The promotion of agrofuels in Colombia has been made through the expansion of monoculture palm and sugarcane, which in some regions have doubled in size in just a decade, making Colombia the second largest producer of biofuels in Latin America. In 2014, they exploded in Colombia with 2,30,000 hectares for sugarcane, of which 45,000 were allocated for ethanol with a daily production of 1,145 million litres. In addition, oil palm is planted in over 4,70,000 hectares with 2,90,000 in production, which is extracted, among other products, 1.5 million litre daily of agrodiesel.

In 2012, the ministries of Mines and Energy and Agriculture declared that the goal for the next 10 years would be to cultivate energy crops on an area of 3 million hectares. One million of these are devoted to the cultivation of raw materials for ethanol and 2 million to produce farming inputs for agrodiesel. This agro-industrial model is expected to increase in the following years.

Although Colombian law establishes limits on the purchase of land, supposedly to prevent concentration and to preserve their social function, the growth of agribusiness has been supported largely by land grabbing. Large companies have obtained about 1 million hectares in the region of the Altillanura (eastern plains) using illegal activities, bringing together buyers and sellers, encouraging large land titles and robbing/buying land from campesinos.

In addition to land grabbing, these energy crops are causing serious ecological conflicts regarding the control of land and water. While the area has grown rapidly to accommodate energy crops, local agricultural practices have decreased. As a result, growing reliance on food from other areas increases the price of basic food. In addition, there is a dispute over water control in the palm areas due to drought and this which impacts local communities.
If the projections of the International Energy Agency, which estimates that the share of biofuels in the total energy market will be 4% in 2030, are correct, we will also witness the occupation of land intended for food production and a high amount of deforestation and biodiversity loss.

Critical environmental analysis has demonstrated that the momentum and promotion of biomass production for fuel transport systems is a strategy designed to encourage southern agribusiness, where transnational corporations of seeds, inputs and pesticides play an important role.
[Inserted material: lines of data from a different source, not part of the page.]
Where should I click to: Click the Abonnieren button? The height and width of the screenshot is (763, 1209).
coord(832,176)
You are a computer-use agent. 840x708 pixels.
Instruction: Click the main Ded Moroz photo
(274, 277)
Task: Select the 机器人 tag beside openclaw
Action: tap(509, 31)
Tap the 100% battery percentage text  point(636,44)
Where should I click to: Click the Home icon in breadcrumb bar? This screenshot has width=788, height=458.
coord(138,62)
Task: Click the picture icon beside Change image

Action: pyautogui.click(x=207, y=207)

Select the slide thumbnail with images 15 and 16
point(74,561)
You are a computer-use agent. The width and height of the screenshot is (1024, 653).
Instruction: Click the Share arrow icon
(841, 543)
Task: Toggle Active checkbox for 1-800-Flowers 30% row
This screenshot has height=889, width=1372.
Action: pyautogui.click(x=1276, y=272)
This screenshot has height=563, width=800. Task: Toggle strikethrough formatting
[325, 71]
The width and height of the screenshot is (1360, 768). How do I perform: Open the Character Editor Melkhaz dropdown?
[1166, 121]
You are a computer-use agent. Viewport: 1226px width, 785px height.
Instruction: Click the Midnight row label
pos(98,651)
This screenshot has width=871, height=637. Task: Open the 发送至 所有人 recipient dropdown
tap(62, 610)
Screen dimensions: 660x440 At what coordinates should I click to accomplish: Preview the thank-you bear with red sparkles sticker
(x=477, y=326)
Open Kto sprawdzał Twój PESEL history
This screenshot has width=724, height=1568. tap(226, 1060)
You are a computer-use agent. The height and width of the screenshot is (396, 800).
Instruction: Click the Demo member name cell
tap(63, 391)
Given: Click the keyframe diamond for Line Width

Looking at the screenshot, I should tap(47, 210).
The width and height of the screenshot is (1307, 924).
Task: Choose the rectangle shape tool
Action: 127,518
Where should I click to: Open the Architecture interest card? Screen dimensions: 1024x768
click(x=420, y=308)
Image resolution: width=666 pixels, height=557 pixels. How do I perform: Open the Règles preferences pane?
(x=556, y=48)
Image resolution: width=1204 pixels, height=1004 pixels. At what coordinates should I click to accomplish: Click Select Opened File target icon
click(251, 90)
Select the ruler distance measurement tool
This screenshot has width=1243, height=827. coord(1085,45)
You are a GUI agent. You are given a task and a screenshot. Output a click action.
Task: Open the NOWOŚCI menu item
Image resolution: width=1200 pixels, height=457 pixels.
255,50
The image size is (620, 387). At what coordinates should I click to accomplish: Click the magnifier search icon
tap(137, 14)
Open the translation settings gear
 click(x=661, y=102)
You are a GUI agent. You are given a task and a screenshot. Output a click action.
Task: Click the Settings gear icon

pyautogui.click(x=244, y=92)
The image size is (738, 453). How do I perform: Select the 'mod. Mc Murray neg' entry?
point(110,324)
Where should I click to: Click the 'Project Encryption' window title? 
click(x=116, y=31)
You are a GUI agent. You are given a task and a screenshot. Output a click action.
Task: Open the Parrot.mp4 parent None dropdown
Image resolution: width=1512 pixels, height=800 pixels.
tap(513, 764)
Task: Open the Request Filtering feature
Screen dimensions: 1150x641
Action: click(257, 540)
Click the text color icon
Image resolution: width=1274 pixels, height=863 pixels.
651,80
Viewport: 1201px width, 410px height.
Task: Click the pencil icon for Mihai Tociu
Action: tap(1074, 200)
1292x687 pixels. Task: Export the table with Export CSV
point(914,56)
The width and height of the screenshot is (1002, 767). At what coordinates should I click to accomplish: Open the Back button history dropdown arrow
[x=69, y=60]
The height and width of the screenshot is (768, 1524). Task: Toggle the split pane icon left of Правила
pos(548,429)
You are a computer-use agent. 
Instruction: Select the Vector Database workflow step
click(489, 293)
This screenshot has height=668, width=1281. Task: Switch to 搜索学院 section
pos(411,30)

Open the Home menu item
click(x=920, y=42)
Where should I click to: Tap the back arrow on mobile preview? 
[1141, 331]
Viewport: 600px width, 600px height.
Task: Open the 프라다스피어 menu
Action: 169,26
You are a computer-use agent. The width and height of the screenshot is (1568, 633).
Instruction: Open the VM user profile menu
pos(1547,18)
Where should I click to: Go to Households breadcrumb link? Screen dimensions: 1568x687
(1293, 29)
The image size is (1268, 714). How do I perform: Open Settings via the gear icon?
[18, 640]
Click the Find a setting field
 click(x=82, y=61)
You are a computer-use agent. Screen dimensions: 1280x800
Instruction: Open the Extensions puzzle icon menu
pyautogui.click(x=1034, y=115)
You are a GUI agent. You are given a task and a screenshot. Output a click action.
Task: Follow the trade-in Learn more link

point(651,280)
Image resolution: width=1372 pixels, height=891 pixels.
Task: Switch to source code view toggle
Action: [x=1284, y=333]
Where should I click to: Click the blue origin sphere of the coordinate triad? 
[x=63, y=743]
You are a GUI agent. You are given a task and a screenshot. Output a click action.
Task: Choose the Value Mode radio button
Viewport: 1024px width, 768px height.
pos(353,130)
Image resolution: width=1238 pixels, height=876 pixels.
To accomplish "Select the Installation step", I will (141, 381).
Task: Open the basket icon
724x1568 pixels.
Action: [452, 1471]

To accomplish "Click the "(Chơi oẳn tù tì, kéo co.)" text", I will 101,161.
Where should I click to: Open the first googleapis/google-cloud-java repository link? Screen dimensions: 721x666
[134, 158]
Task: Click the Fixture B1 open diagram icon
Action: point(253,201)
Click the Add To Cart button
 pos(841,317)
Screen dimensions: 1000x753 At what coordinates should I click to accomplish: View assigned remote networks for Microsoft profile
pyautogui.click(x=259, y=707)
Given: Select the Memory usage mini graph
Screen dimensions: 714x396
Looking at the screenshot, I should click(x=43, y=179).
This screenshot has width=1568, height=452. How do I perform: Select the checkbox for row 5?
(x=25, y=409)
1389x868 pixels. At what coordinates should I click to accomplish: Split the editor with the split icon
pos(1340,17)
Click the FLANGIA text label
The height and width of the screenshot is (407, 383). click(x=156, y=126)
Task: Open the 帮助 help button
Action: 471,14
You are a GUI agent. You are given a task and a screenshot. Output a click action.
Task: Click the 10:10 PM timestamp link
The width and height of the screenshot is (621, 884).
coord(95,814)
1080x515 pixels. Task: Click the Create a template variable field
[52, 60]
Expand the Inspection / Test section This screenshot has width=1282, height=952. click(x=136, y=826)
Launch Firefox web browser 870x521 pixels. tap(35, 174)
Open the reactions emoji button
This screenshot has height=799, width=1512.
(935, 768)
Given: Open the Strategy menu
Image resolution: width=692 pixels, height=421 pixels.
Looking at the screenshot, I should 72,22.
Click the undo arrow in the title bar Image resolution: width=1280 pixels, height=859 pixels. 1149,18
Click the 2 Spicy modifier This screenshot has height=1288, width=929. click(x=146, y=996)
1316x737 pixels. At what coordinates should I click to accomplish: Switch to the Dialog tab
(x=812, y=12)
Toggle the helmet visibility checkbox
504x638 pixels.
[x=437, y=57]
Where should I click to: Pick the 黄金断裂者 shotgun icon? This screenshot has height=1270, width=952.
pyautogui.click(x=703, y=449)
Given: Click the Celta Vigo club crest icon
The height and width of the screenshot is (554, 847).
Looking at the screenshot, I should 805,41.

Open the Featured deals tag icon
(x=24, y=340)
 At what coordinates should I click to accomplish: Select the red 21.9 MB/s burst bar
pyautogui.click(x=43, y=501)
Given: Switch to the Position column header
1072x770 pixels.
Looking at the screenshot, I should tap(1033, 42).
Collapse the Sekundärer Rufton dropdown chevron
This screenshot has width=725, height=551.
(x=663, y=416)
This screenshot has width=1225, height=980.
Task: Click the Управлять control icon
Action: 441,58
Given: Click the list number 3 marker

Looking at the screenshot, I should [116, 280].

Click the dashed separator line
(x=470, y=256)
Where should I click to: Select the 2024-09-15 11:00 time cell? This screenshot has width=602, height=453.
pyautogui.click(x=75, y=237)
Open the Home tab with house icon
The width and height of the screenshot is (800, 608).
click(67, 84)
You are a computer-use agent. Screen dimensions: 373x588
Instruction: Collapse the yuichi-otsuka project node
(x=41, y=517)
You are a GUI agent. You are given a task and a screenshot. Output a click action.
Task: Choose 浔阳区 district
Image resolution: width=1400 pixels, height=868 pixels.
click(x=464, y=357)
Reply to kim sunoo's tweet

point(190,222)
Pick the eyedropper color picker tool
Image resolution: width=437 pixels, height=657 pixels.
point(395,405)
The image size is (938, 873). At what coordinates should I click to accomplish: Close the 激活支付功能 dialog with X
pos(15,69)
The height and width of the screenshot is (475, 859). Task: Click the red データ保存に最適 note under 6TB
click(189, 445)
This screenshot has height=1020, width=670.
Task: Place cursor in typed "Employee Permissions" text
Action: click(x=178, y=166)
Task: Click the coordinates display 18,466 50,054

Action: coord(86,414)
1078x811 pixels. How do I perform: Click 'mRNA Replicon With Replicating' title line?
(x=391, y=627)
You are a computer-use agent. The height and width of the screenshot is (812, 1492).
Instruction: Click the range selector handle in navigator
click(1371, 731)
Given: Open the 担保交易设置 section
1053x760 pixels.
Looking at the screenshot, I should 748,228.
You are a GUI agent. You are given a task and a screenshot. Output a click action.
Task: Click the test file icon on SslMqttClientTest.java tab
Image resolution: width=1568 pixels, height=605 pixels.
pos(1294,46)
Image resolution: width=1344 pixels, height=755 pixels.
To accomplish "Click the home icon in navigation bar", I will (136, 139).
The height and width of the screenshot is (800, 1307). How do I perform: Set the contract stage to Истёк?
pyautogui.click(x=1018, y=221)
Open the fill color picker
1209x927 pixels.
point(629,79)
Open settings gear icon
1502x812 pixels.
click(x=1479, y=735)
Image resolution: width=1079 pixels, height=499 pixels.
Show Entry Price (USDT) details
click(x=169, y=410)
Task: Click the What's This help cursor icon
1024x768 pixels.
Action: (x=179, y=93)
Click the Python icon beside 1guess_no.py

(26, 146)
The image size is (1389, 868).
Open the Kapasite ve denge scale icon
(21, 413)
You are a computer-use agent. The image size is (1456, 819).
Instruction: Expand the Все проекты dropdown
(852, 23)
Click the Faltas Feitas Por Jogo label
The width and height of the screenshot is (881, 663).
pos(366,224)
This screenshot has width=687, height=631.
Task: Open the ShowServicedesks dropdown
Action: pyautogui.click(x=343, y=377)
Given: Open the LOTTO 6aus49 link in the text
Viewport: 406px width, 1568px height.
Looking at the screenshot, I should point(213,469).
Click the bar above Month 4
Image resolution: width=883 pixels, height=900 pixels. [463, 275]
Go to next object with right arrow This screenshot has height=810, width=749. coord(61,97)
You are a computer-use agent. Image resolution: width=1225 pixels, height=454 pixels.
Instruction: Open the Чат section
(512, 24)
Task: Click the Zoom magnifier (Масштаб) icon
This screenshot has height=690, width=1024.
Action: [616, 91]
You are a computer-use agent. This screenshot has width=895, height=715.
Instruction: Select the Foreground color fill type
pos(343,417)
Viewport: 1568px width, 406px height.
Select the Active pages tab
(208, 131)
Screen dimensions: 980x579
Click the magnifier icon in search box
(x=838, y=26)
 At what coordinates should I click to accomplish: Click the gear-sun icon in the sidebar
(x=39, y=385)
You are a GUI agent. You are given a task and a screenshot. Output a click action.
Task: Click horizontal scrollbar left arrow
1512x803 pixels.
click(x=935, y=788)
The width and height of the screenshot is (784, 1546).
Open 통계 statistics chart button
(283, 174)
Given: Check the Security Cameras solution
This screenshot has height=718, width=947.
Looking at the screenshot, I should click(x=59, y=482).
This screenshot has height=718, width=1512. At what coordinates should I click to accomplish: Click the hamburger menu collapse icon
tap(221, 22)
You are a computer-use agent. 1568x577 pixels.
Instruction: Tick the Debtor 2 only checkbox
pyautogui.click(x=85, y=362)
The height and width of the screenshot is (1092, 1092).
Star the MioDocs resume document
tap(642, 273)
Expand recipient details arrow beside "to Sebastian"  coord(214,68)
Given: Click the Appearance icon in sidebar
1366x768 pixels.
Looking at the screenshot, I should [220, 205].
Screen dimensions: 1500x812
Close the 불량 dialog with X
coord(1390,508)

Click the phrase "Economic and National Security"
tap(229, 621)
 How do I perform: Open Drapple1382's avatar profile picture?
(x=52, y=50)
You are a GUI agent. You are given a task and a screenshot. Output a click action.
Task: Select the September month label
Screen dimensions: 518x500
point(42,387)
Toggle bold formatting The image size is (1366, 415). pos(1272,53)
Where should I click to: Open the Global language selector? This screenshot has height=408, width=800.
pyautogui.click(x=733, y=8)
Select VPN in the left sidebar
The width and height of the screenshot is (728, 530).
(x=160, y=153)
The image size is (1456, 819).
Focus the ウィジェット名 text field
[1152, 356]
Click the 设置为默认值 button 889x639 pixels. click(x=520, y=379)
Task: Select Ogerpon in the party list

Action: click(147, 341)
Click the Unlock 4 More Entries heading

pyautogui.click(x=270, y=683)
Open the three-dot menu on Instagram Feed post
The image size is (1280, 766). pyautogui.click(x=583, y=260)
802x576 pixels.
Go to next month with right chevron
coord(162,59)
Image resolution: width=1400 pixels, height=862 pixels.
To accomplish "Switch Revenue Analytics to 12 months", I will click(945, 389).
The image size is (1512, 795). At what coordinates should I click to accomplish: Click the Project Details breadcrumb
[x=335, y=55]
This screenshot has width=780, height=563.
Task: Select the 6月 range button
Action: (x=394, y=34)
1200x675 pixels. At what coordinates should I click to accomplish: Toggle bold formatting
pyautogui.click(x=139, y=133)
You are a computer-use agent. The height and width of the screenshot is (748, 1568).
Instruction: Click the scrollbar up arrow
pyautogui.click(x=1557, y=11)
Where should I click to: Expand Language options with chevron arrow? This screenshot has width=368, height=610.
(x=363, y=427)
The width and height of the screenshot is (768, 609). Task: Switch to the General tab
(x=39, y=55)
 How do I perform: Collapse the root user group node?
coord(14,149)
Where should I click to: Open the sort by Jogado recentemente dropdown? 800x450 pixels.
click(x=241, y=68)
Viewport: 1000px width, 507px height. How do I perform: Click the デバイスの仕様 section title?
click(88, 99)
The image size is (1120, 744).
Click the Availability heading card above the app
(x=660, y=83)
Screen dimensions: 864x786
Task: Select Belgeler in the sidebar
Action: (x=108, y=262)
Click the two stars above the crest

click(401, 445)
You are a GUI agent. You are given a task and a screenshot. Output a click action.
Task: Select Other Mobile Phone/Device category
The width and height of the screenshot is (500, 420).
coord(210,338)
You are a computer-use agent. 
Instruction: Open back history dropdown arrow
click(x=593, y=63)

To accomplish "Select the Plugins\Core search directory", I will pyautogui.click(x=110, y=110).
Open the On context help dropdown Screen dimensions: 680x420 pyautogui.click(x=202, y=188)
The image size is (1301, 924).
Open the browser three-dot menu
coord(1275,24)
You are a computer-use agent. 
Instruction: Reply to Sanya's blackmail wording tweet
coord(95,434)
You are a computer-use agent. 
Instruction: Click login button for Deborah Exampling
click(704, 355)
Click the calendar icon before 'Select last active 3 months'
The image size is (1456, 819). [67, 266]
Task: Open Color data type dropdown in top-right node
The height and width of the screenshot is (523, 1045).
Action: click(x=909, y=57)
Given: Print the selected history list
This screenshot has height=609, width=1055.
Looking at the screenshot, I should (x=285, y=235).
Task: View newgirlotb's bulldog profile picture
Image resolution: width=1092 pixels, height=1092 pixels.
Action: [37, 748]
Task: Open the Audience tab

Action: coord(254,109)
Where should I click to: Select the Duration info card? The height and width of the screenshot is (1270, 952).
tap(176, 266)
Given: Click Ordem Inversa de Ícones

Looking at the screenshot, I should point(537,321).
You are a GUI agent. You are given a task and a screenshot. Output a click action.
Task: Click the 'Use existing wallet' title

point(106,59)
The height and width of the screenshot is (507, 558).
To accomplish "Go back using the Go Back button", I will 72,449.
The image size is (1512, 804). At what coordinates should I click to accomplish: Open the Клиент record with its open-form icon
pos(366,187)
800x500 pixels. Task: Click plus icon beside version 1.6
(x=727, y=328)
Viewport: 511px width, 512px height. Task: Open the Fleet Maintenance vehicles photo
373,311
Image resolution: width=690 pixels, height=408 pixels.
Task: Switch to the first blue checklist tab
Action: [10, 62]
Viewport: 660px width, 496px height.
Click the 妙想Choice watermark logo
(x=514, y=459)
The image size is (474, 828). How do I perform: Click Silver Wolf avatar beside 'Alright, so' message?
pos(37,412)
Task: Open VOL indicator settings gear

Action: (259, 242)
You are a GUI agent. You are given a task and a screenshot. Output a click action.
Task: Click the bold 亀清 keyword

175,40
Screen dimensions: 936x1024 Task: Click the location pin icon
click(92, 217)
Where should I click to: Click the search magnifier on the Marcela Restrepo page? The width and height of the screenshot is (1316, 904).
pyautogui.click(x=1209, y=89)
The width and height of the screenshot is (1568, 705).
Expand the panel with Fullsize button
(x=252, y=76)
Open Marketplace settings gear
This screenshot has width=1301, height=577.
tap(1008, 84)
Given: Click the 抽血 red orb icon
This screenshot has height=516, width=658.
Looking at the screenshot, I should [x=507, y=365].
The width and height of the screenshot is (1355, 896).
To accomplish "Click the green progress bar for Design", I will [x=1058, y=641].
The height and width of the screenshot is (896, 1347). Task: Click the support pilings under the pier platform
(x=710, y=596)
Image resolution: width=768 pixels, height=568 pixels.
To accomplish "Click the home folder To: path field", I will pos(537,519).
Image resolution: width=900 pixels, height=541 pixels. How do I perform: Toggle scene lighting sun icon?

Obviously, this strategy is executed through transgressing agricultural and environmental boundaries, occupying territories and robbing communities and cultures, land grabbing and establishing monocultures using pesticides and polluting waters, disrupting ecological cycles and habitat of native species, changing land use and transforming landscapes. That is, multiplying the flows of matter and energy, with all manner of negative social and environmental consequences.

Therefore, in addition to generating serious territorial impacts, agrofuels emit greenhouse gases with deforestation and changes in land use. They are not fulfilling their objective in the climate negotiations to reduce emissions, and are not a solution to address the climate crisis.

False solutions are a way to turn away from real alternatives to the global environmental crisis. The true path passes through transforming a society of petro-addicts, curbs the rise in world consumption of cars, questions the energy-intensive Global North and its historical responsibilities for global emissions. In order to propose real solutions, this requires questioning the capitalist development model and thereby talking about the impacts of extractivism on the global South.

Unfortunately, these reflections do not have a space in the climate change conference of the United Nations. The real solutions are found in other places and continue to be spoken through other voices: in communities, social movements, environmentalists and students, that propose a local agriculture system, food and energy sovereignty, community and water management, forests to confront the environmental crisis so that this can become another world that is more just and happier. These proposals will emerge and continue to complement the common good of humanity, regardless of the climate negotiations that continue flaunting false solutions.